Die Liegenschaft Unterdorf hat einen Buchwert von 1,84 Mio. Franken, die Mietzinseinnahmen betragen 90 300 Franken jährlich. Der Buchwert der Liegenschaft im Oberdorf beträgt 2,25 Mio. Franken, die jährlichen Mietzinseinnahmen belaufen sich auf 136 140 Franken.

Die Genossenschaft wurde im Jahre 2005 saniert. Die Vertragsparteien verpflichteten sich, das Anteilscheinkapital vollständig abzuschreiben. Genossenschaftspräsident Dieter Bruttel führte aus: «Die Zeichnung von zusätzlichem Anteilscheinkapital von 400 000 Franken hätte einen Forderungsverzicht von 500 000 Franken des Bundesamtes für Wohnungswesen zur Folge. Somit würde die Verschuldung der Wohnbaugenossenschaft von 3,3 Mio. auf 2,4 Mio. Franken reduziert.»
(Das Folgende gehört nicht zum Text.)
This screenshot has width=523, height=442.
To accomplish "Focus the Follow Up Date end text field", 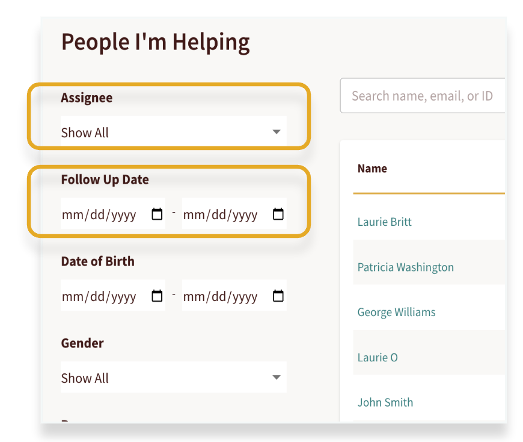I will tap(221, 215).
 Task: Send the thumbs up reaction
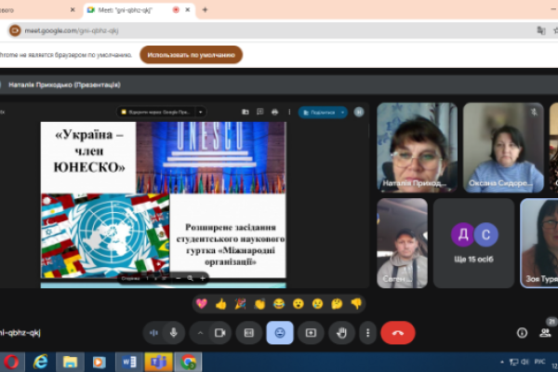pos(220,303)
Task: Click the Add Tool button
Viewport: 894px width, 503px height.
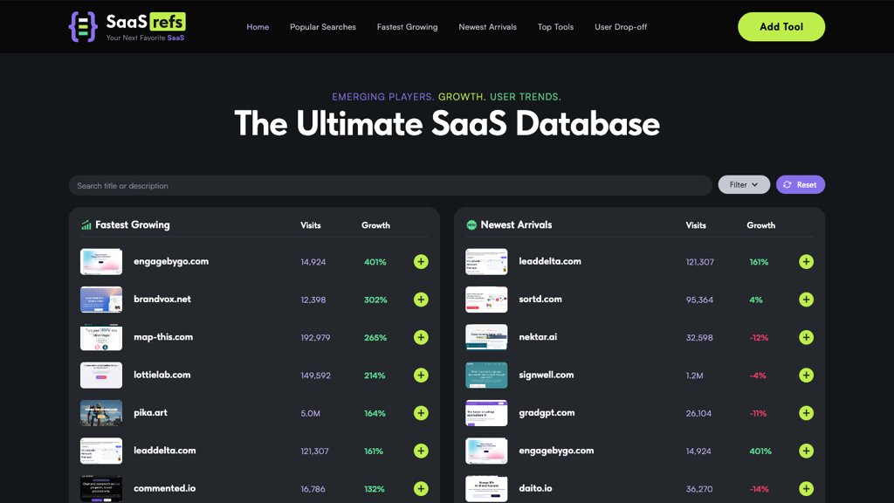Action: point(781,27)
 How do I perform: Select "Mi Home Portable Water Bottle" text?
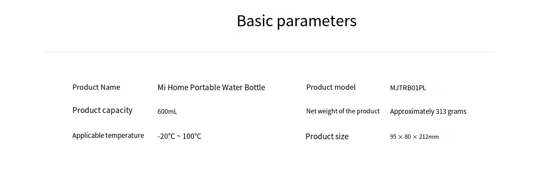tap(211, 88)
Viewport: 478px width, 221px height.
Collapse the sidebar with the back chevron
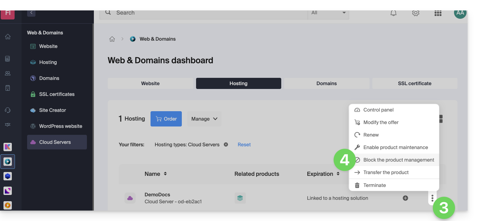[x=31, y=13]
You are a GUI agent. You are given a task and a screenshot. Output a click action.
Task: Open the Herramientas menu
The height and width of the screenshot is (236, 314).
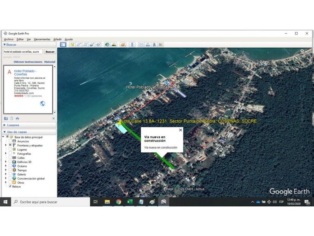(x=42, y=39)
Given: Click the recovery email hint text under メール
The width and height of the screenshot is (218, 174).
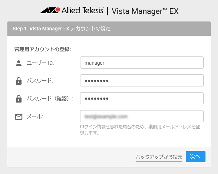Looking at the screenshot, I should 140,130.
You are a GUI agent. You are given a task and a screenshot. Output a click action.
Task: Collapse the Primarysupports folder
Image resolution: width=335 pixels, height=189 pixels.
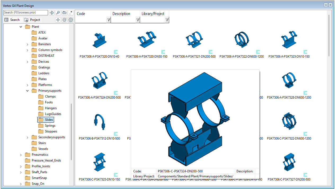(x=27, y=90)
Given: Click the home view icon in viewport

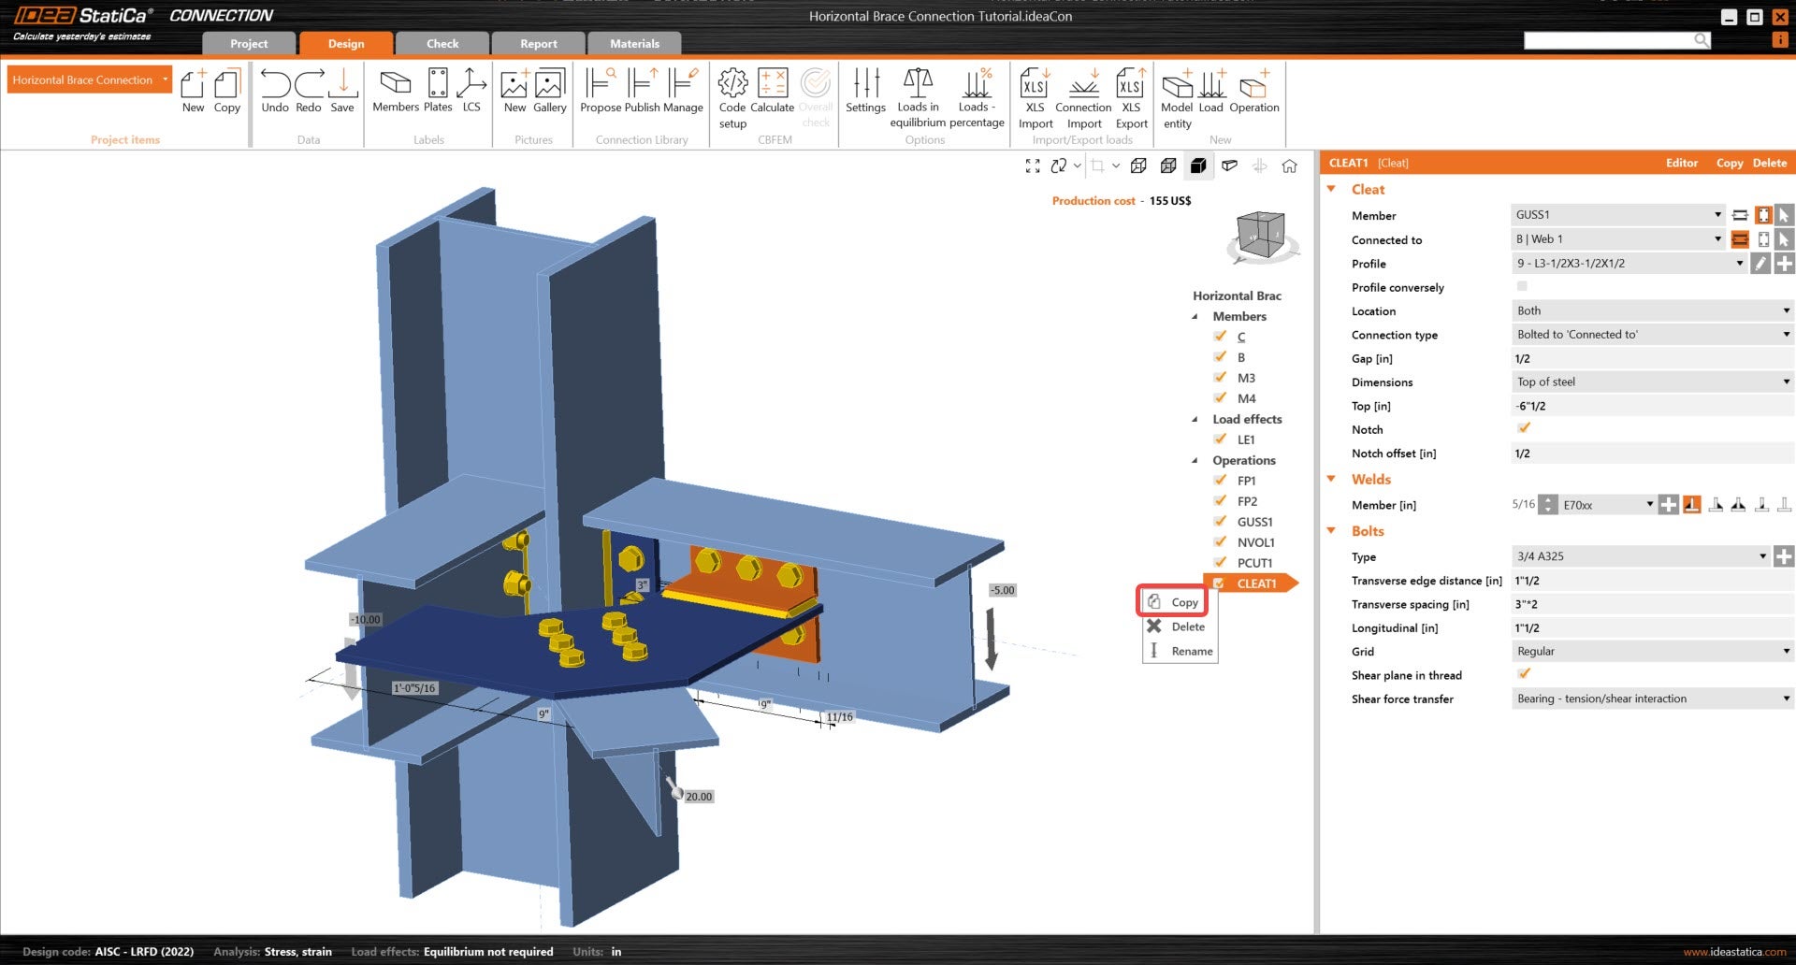Looking at the screenshot, I should tap(1289, 166).
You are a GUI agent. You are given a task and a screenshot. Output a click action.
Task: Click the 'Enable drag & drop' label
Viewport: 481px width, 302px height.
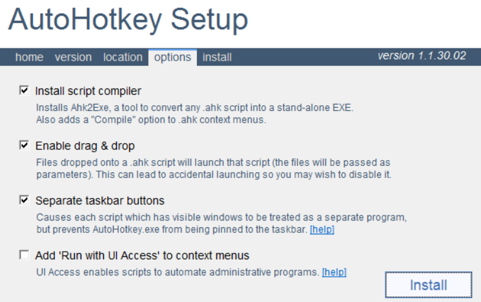click(85, 146)
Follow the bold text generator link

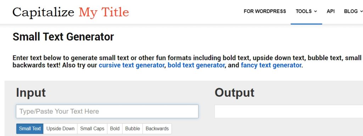196,65
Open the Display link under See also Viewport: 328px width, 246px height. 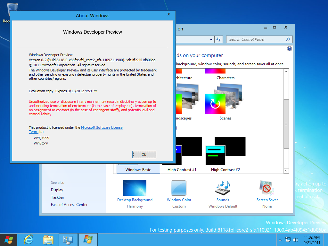tap(57, 190)
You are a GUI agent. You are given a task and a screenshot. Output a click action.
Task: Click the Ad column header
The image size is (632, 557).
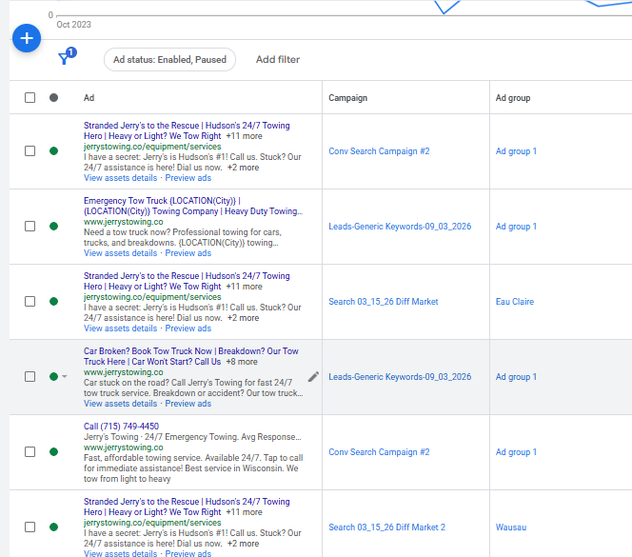tap(89, 98)
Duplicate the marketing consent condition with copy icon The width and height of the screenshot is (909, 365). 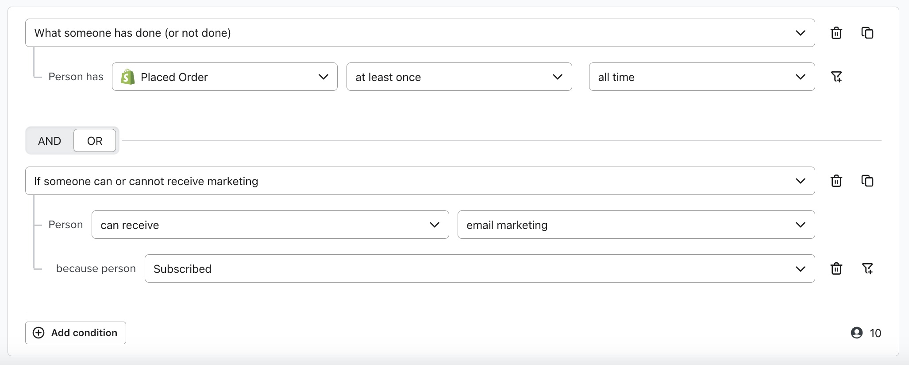point(867,181)
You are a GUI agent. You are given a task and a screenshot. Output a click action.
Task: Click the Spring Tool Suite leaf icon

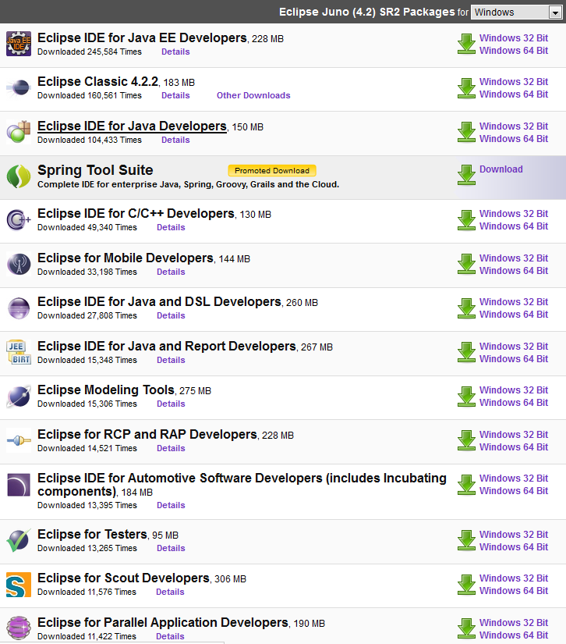tap(19, 176)
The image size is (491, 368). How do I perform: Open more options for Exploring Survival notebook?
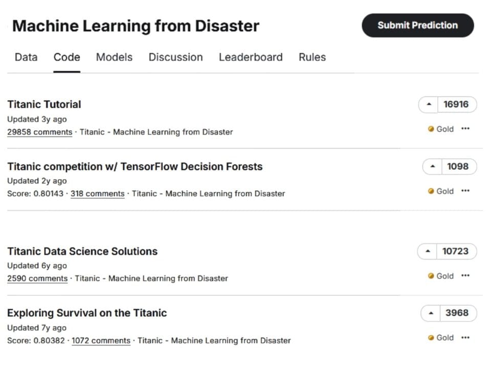coord(465,337)
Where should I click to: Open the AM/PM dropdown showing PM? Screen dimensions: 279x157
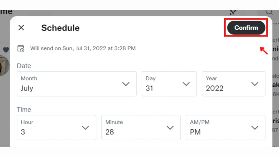(x=225, y=128)
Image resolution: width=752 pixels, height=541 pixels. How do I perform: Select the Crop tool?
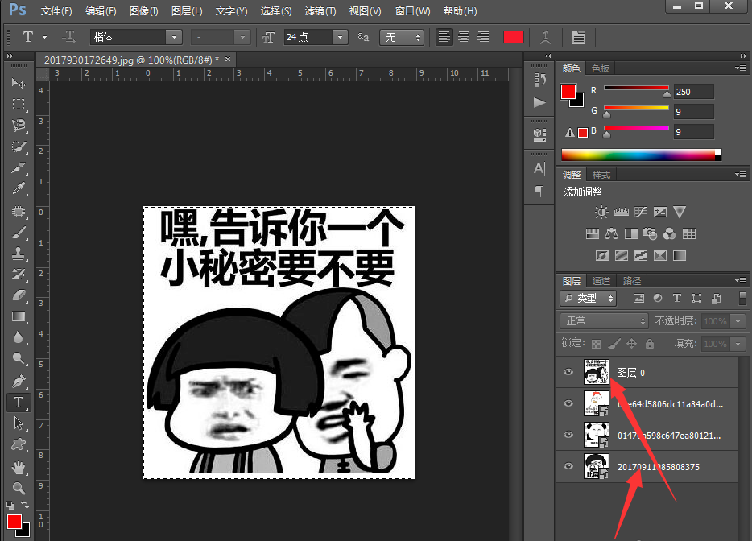[19, 167]
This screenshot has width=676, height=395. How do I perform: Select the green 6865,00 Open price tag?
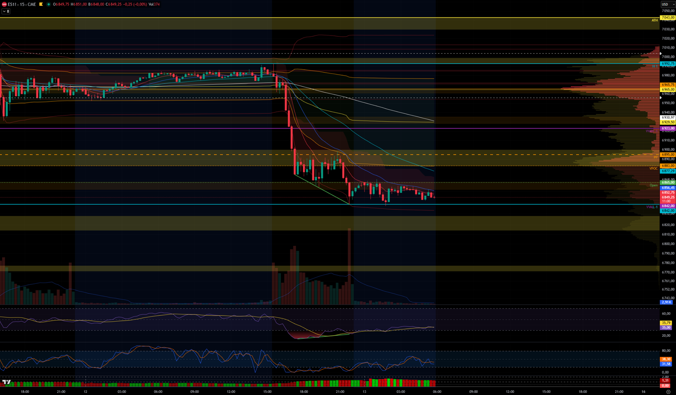click(668, 183)
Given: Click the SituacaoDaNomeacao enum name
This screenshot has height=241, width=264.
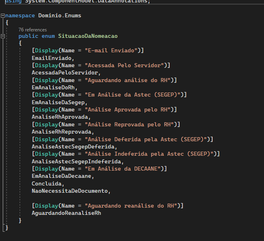Looking at the screenshot, I should tap(88, 36).
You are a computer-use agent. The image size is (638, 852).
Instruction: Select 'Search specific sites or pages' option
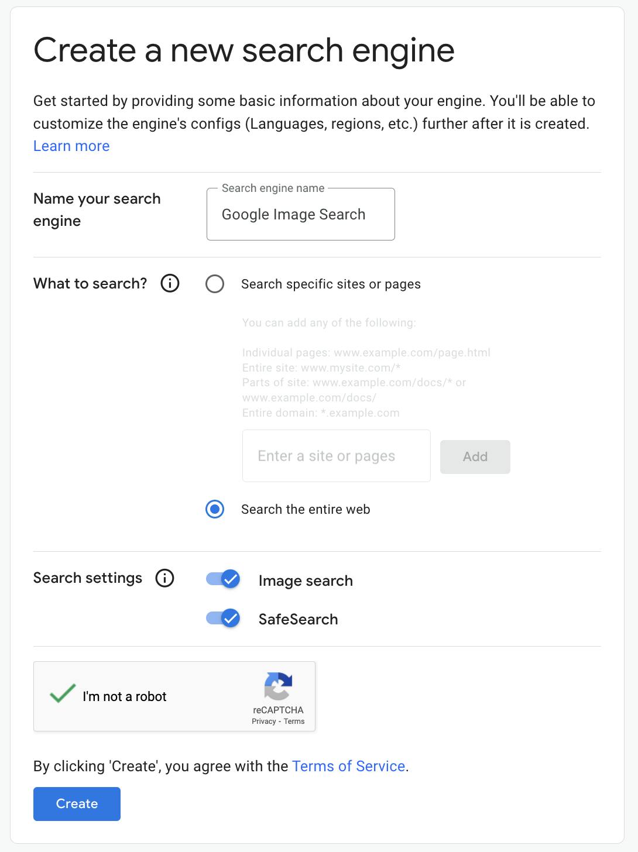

Dies wäre ein gutes Verhältnis zum Verkehrswert, und die Wohnbaugenossenschaft wäre mittel- und längerfristig gesichert. Gemeindepräsident Thomas Schwaller fügte hinzu: «Der Gemeinderat spürt eine grosse Verantwortung für die Zukunft der Gemeinde. Es soll verhindert werden, dass die Wohnbaugenossenschaft von Auswärtigen übernommen wird. Daher würde es die Einwohnergemeinde begrüssen, wenn die Wohnbaugenossenschaft zu einem gemeinsamen Projekt der drei Gemeinden wird.»

«Gehört nicht zum Kerngeschäft»

Der Bürgergemeinderat teilte mit, man sei bereit, ein Darlehen bis maximal 300 000 Franken zu gewähren, obwohl die Beteiligung an einer Wohnbaugenossenschaft nicht zum Kerngeschäft einer Bürgergemeinde gehöre. Nicht bereit erklärte sich der Bürgergemeinderat hingegen zur Zeichnung von zusätzlichem Anteilscheinkapital. «Nur die Zeichnung von neuem Anteilscheinkapital nützt der Wohnbaugenossenschaft etwas», bemerkte Dieter Bruttel zur Stellungnahme des Bürgergemeinderates.

Der Rat der römisch-katholischen Kirchgemeinde entscheidet erst in der nächsten Woche über eine allfällige Zeichnung von Anteilscheinkapital. Rein rechtlich gesehen und auch von den Finanzen her wäre dies grundsätzlich möglich, lässt die Kirchgemeinde wissen. Doch zum Kerngeschäft einer Kirchgemeinde gehöre eine solche Beteiligung noch weniger als bei einer Bürgergemeinde.

Trotz grosser Schuldenlast wäre der Einwohnergemeinderat bereit, nochmals maximal 100 000 Franken Anteilscheinkapital zu zeichnen. Definitive Entscheide sind also noch keine gefällt, alle drei involvierten Ratsgremien erklärten sich zu weiteren Verhandlungen bereit. Selbstverständlich müsste die Zeichnung von neuem Anteilscheinkapital auch von den Gemeindeversammlungen genehmigt werden.

Rechnung 2008 mit Ertragsüberschuss

Gemeindeverwalter Stefan Schaad präsentierte die Ergebnisse der Gemeinderechnung 2008. Einem Aufwand von 7,258 Mio. Franken steht ein Ertrag von 7,527 Mio. Franken gegenüber, somit resultiert ein Ertragsüberschuss von 268 699 Franken.

«Budgetiert war gar ein Aufwandüberschuss von 31 181 Franken. Es gab zwar bei einzelnen Positionen einen Mehraufwand, doch fiel der Steuerertrag um 400 000 Franken höher aus als budgetiert», bemerkte Stefan Schaad zum Ertragsüberschuss. Die Investitionsrechnung weist Ausgaben von 142 166 Franken und Einnahmen von 77 670 Franken aus, die Nettoinvestitionen betragen somit 64 496 Franken.